The United Auto Workers (UAW) union and Chrysler-owner Stellantis announced a tentative agreement on a new labor contract.
It comes after more than 14,000 UAW members carried out a six-week-long strike at two Stellantis assembly plants in Michigan and Ohio and at several distribution centers across the nation.
"We look forward to welcoming our 43,000 employees back to work and resuming operations to serve our customers and execute our Dare Forward 2030 strategic plan to maintain Stellantis’ position at the forefront of innovation," Stellantis North America COO Mark Stewart said in a written statement Saturday, referencing the name of the company's business plan.
The Ford and Stellantis agreements still need to be ratified by all workers. Employees are expected to return to work in the meantime.

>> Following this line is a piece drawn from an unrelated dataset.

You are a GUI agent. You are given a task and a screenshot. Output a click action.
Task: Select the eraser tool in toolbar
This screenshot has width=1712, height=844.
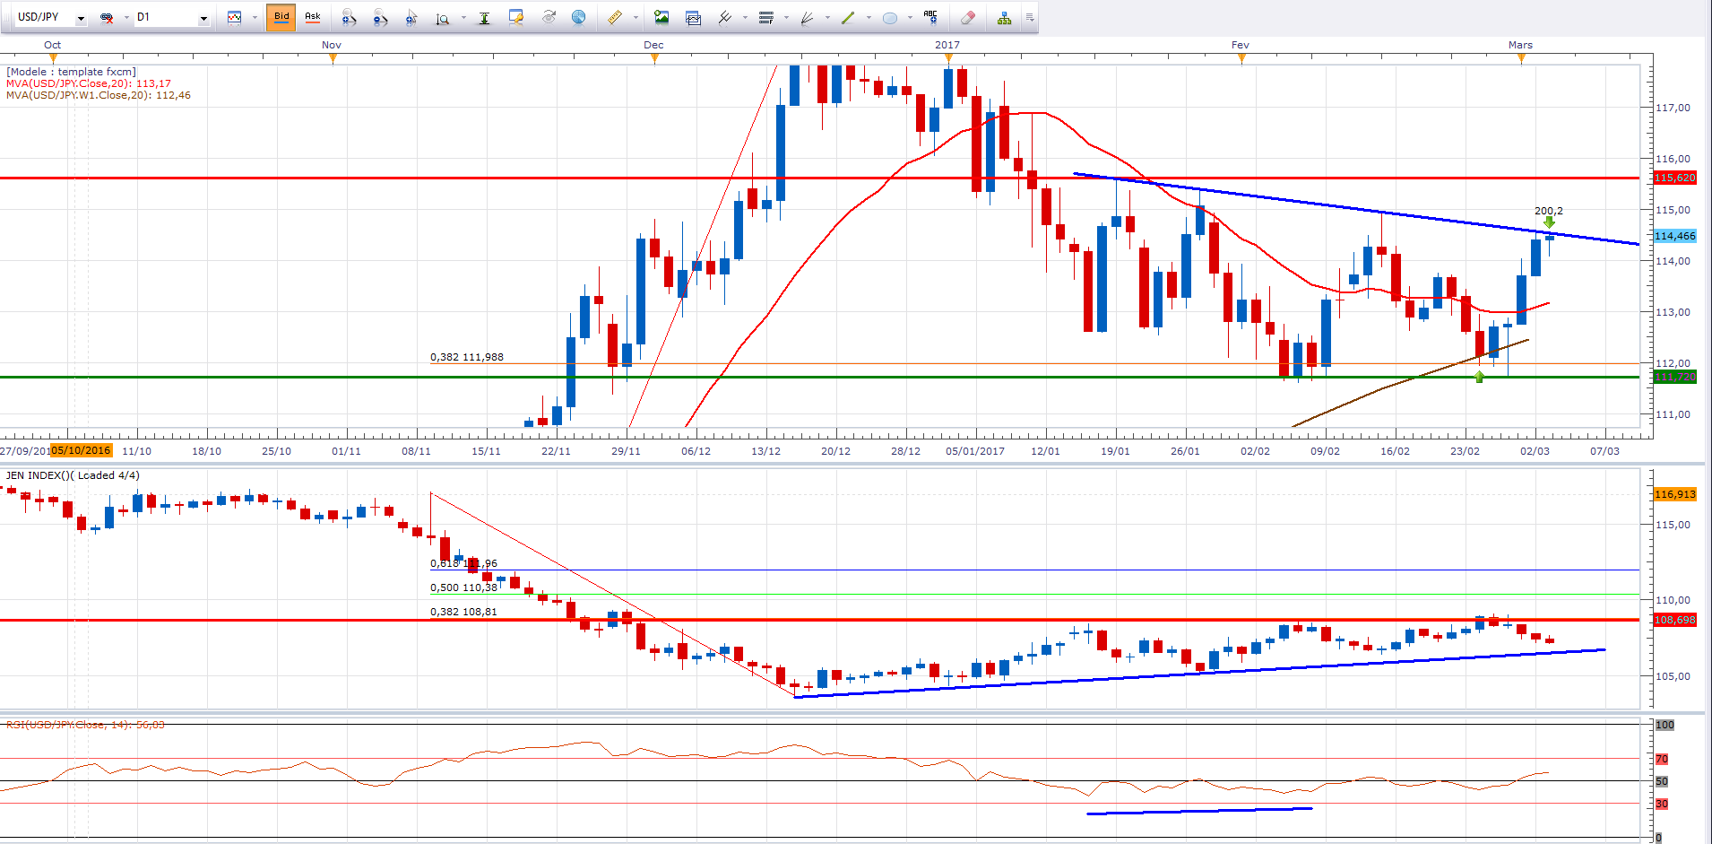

The two deals won assembly plant workers a record 25 percent increase in general wages over the next 4.5 years, with 11 percent coming once the deal is ratified. Contracts run through April 30, 2028.
Under the Stellantis deal, workers will get cost-of-living pay that would bring the raises to a compounded 33 percent, with top assembly plant workers making more than $42 per hour. At Stellantis, top-scale workers now make around $31 per hour.
The UAW said the deal saved jobs in Belvidere as well at an engine plant in Trenton, Michigan, and a machining factory in Toledo, Ohio. “We’ve done the impossible. We have moved mountains. We have reopened an assembly plant that was closed," Mr. Fain said.
UAW Expands Strike Against GM
Talks between the union and GM continue as the strike enters its seventh week. The UAW has expanded its strike against GM, with its members walking out Saturday night at a GM engine factory in Spring Hill, Tennessee—GM’s largest manufacturing facility in North America.Roughly 3,900 people work at the plant, although not all are part of the union. With this expansion, approximately 18,000 GM workers are now on strike, representing close to 40 percent of the entire UAW workforce at the automaker.
In a statement, GM said that two of its large pickup plants could be affected by the Spring Hill walkout and that it wanted to reach an agreement quickly.
“We are disappointed by the UAW’s action in light of the progress we have made,” GM also said. “We have continued to bargain in good faith with the UAW, and our goal remains to reach an agreement as quickly as possible.”
The UAW is already striking at GM's Arlington, Texas, assembly plant, which makes the Chevy Tahoe and Suburban and Cadillac Escalade. GM said earlier this week that this walkout was costing it $400 million a week.